These and other features and advantages will be appreciated further
from the following example embodiments.
BRIEF DESCRIPTION OF THE DRAWINGS
[0021] For a better understanding of the invention, and to show how
example embodiments may be carried into effect, reference will now
be made to the accompanying drawings in which:
[0022] FIG. 1 is a schematic diagram of an example social alarm
system;
[0023] FIG. 2 is a schematic diagram showing an example internal
configuration of a fall detector unit;
[0024] FIG. 3 is a graph showing an example acceleration signal
over time; and
[0025] FIG. 4 is a schematic flowchart of an example method of
monitoring a fall detector unit in a social alarm system.
DETAILED DESCRIPTION
[0026] The example embodiments will be described particularly with
reference to the social alarm system shown in the drawings.
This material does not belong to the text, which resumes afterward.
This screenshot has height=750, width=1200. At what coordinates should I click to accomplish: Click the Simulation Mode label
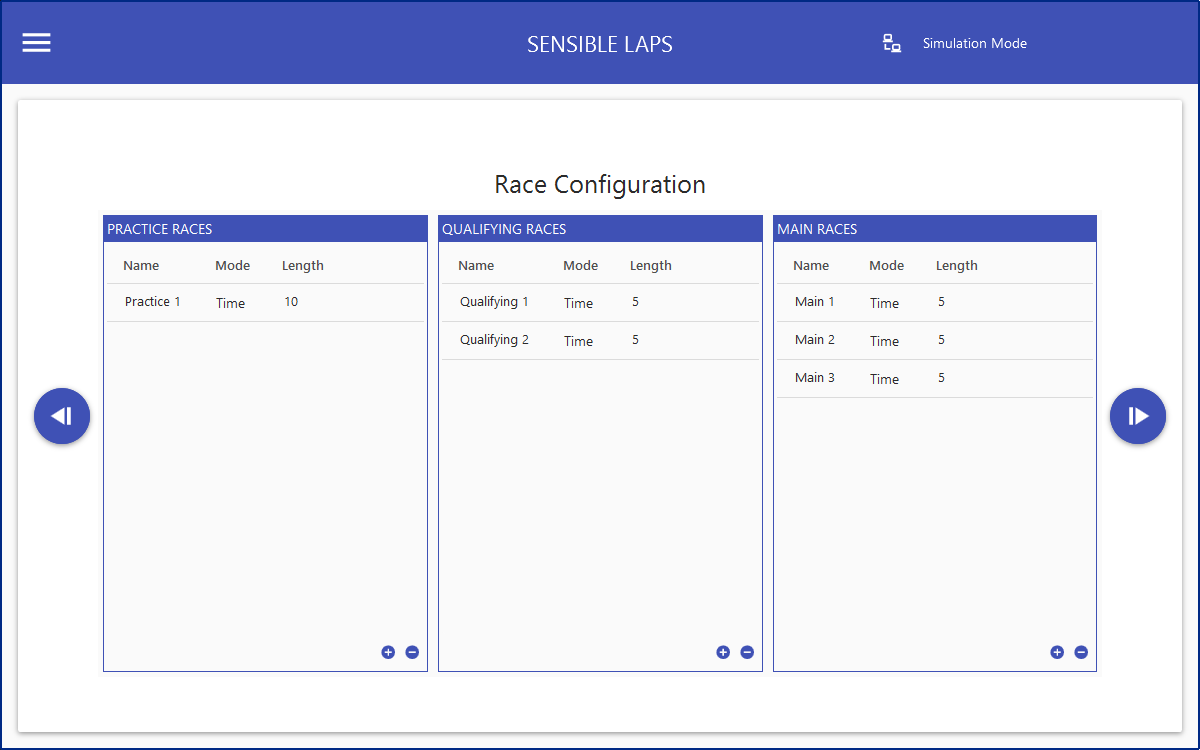pyautogui.click(x=974, y=43)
The
apparatus and method may be applied in many specific
implementations, as will be apparent to persons skilled in the art
from the teachings herein.
[0027] FIG. 1 is a schematic diagram showing an example social
alarm system. In this example embodiment, the social alarm system
10 comprises a social alarm client unit 100 which is connected in
use to social alarm server apparatus 200 at a remote monitoring
centre through a communications channel 300. Suitably, the
communications channel 300 is capable of carrying both voice
signals and audio data signalling. The voice signals may be carried
as an audio signal, and the data signalling may use in-band audio
tones such as DTMF tones or other tones. The communications channel
300 suitably includes a telephone network. The telephone network
may use land-lines (e.g. a plain old telephone systems POTS),
cellular mobile telecommunications, or Voice-over-Internet Protocol
(Vol P) communications.
[0028] As shown in FIG. 1, the example client unit 100 has a simple
and straightforward user interface suitable for use by a wide range
of people of differing abilities. Typically the client unit 100
includes, inter alia, a readily identified "alarm" button 101, so
that the client may trigger an alarm event by manually pressing the
alarm button on the client unit. The client unit may also include a
"cancel" button 102, so that the client may cancel an unintentional
alarm event, control the various functions of the client unit, or
respond to verbal instructions provided by the care operator over
the communications channel.
[0029] A fall detector unit 110 is configured to be worn or carried
by the client. As examples, the fall detector unit 110 may be worn
on the wrist or on a belt, or attached to a key ring, for example.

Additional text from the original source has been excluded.